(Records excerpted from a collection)

>>>

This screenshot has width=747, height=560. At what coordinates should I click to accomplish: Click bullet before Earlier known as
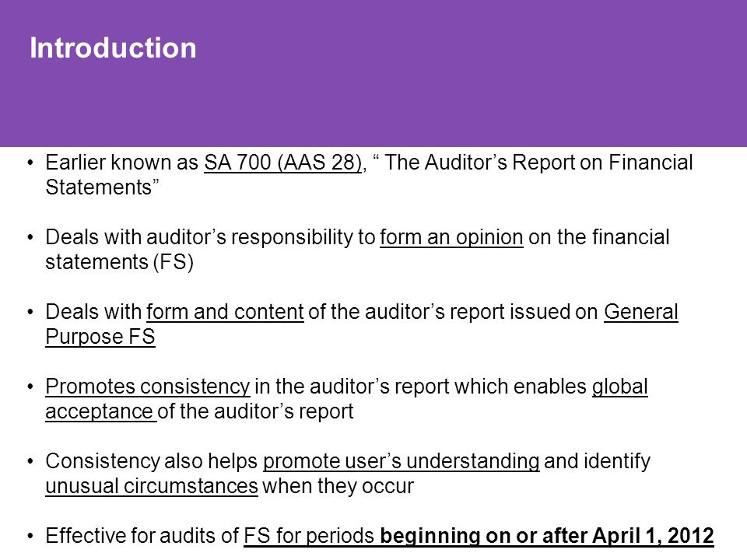point(30,163)
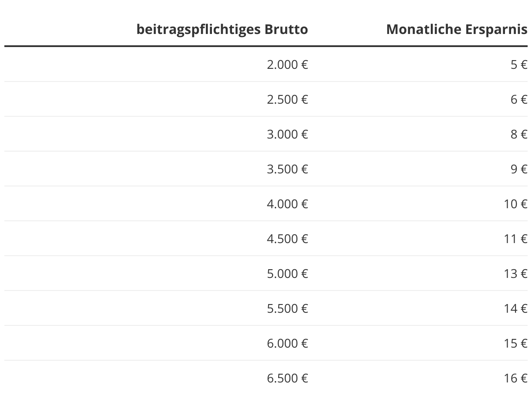Click the 3.000 € Brutto value
532x399 pixels.
(287, 134)

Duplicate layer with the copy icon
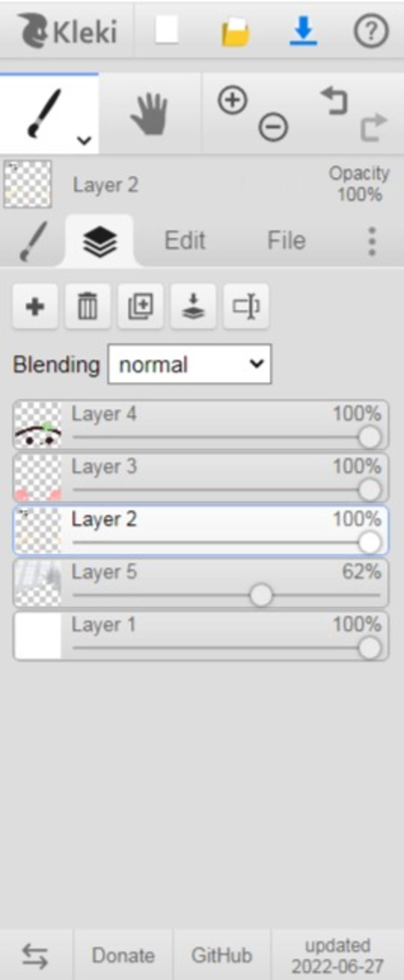(x=140, y=306)
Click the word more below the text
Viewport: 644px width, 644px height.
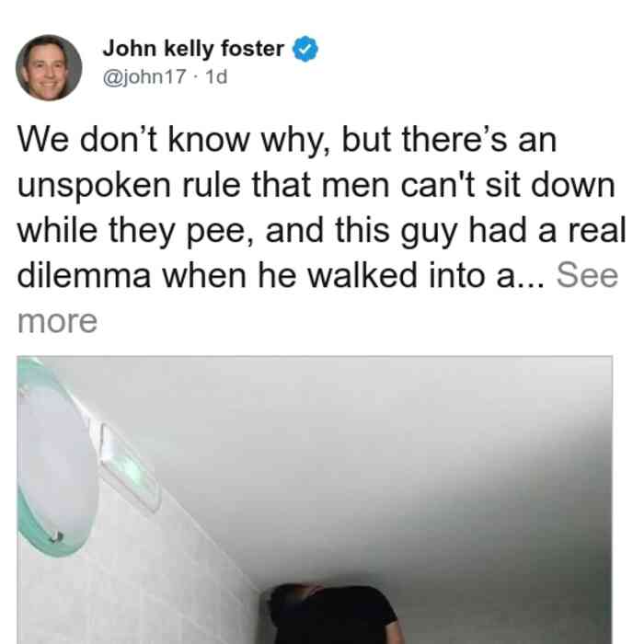pos(57,321)
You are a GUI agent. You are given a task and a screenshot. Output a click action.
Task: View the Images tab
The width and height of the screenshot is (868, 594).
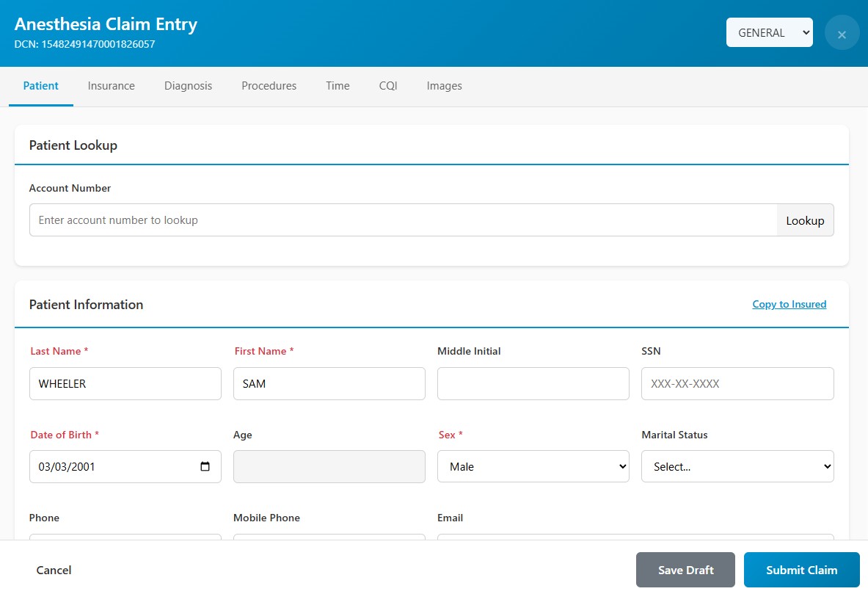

<<<

:: What to produce ::
Report each line of the items above that contains the word "width", copying every such line in full.

:: Answer ::
This screenshot has width=747, height=560. At what coordinates should I click to accomplish: Click bullet before Earlier known as
Viewport: 644px width, 644px height.
The width and height of the screenshot is (868, 594).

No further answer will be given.